──────── PASSAGE ────────

Pottawatomie Airport & Flying Service, Inc. v. Winger

The opinion of the court was delivered by

Harvey, C. J.:

This is an action for damages to an airplane loaned by plaintiff to the appellant Winger to fly from Manhattan to Clay Center which plane was seriously damaged on the trip alleged to have resulted from the negligence of defendant. After the pleadings were filed the parties waived a trial by jury and the case was tried by the court resulting in a judgment for plaintiff. Defendant has appealed.

After the evidence was in and briefs furnished and considered the court filed its memorandum opinion which tells the story of the case as follows:

“The evidence in this case discloses that on the 25th day of May, 1951, plaintiff was the owner and in possession, of a 1951 Piper-Pacer, MC7605K, Serial No. 20-420, 4-place, Lycoming, 125 horsepower engine.
“That on said day defendant, Marion Winger’s personal airplane was undergoing repairs at Woods Airport, Clay Center, Kansas. That said defendant was anxious to ascertain how the repair job on his said personal airplane was progressing; and on said day requested from plaintiff the use of its said *446Piper-Pacer 125 in order that defendant Winger could fly to Clay Center and look at his plane. That plaintiff, through its duly elected officer, Lloyd Henderson, did grant said permission to defendant as requested; that no contract of rental was entered into and no rental was to be charged, nor was charged.
“That defendant, Marion Winger, took the plaintiff’s airplane and flew to Clay Center, Kansas, from plaintiff’s airport on Plighway 24 and 40 east of Manhattan, Kansas. That defendant, Marion Winger, and William Hauserman, Jr., sat side by side behind dual controls in said airplane that a down wind landing was made at the Woods Airport in Clay Center, Kansas, and the plane was badly damaged.
“The court finds as follows:
“1. Defendant Winger was the bailee in this transaction.
“2. The bailment was for the sole benefit of the bailee.

────────

— DIRECTIONS —
1 - Repeat the text of the court opinion between "Pottawatomie Airport &" and "Defendant has appealed.", inclusive.
2 - Carry the court opinion on past the last sentence shown.

──────── DATA LINES ────────

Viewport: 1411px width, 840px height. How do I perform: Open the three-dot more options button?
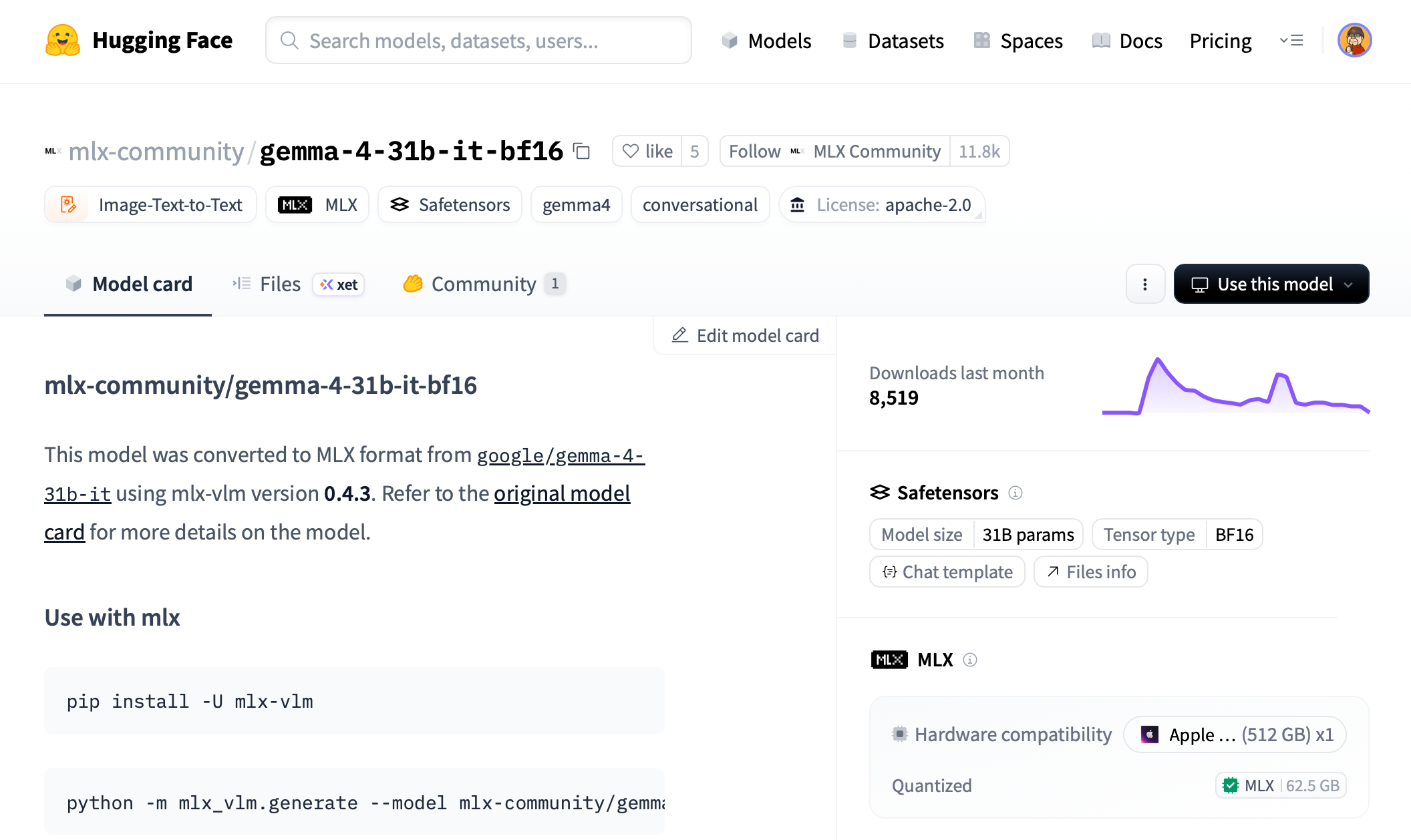pos(1145,284)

────────

— RESPONSES FOR EACH TASK —
1 -
Pottawatomie Airport & Flying Service, Inc. v. Winger

The opinion of the court was delivered by

Harvey, C. J.:

This is an action for damages to an airplane loaned by plaintiff to the appellant Winger to fly from Manhattan to Clay Center which plane was seriously damaged on the trip alleged to have resulted from the negligence of defendant. After the pleadings were filed the parties waived a trial by jury and the case was tried by the court resulting in a judgment for plaintiff. Defendant has appealed.

2 -
“3. Defendant Winger was a minor under the age of 21 years, to-wit: of the age of 20 years, 8 months, and 2 days, and was unmarried, on the 25th day of May, 1951, the date the airplane was damaged.
“4. The airplane, subject of the bailment, was returned to plaintiff in a damaged condition.
“5. Defendant Winger was negligent, in fact, the evidence discloses he failed to exercise ordinary care and diligence under tire circumstances, notwithstanding the fact he was charged with the exercise of a high degree of care.
“6. Plaintiff had good reasons to believe defendant capable of contracting and was misled by defendant Winger’s implied misrepresentations as to his age, and from his having engaged in business and handled his business affairs as an adult.
“7. The bailment contract cannot be disaffirmed by defendant Winger as the defense of infancy is not here available.
“8. The airplane was damaged to the extent of $3,900.00.
“9. Plaintiff should have judgment against defendant Winger for $3,900.00 and for the costs of this action.”

A journal entry in harmony with this opinion was filed in which the court rendered judgment for plaintiff for $3,900.00 and costs of the action. The defendant Winger filed a motion for a new trial on the grounds: (1) Erroneous rulings or instructions (sic) of the court; (2) that the verdict (sic), report (sic) or decision is in whole or in part contrary to the evidence. This motion was duly considered by the court and overruled.

Counsel for appellant Winger in their brief in this court have not complied with our rule No. 6(3) (b )•, pertaining to briefs by setting out, “A statement of the question involved, or separately numbered statements of the several questions involved, in very brief and very general terms, to enable the court to acquire immediate comprehension of the nature of the controversy.” However, from the running discussion in appellant’s brief we understand that appellant makes two main contentions. First, that the evidence does not *447disclose that the plane was damaged by appellant’s negligence; and second, that his request to borrow the plane and the loan of it by plaintiff constituted a contract which he could disaffirm because of his minority, and that he did disaffirm the contract after the damage to the plane and before the filing of this action.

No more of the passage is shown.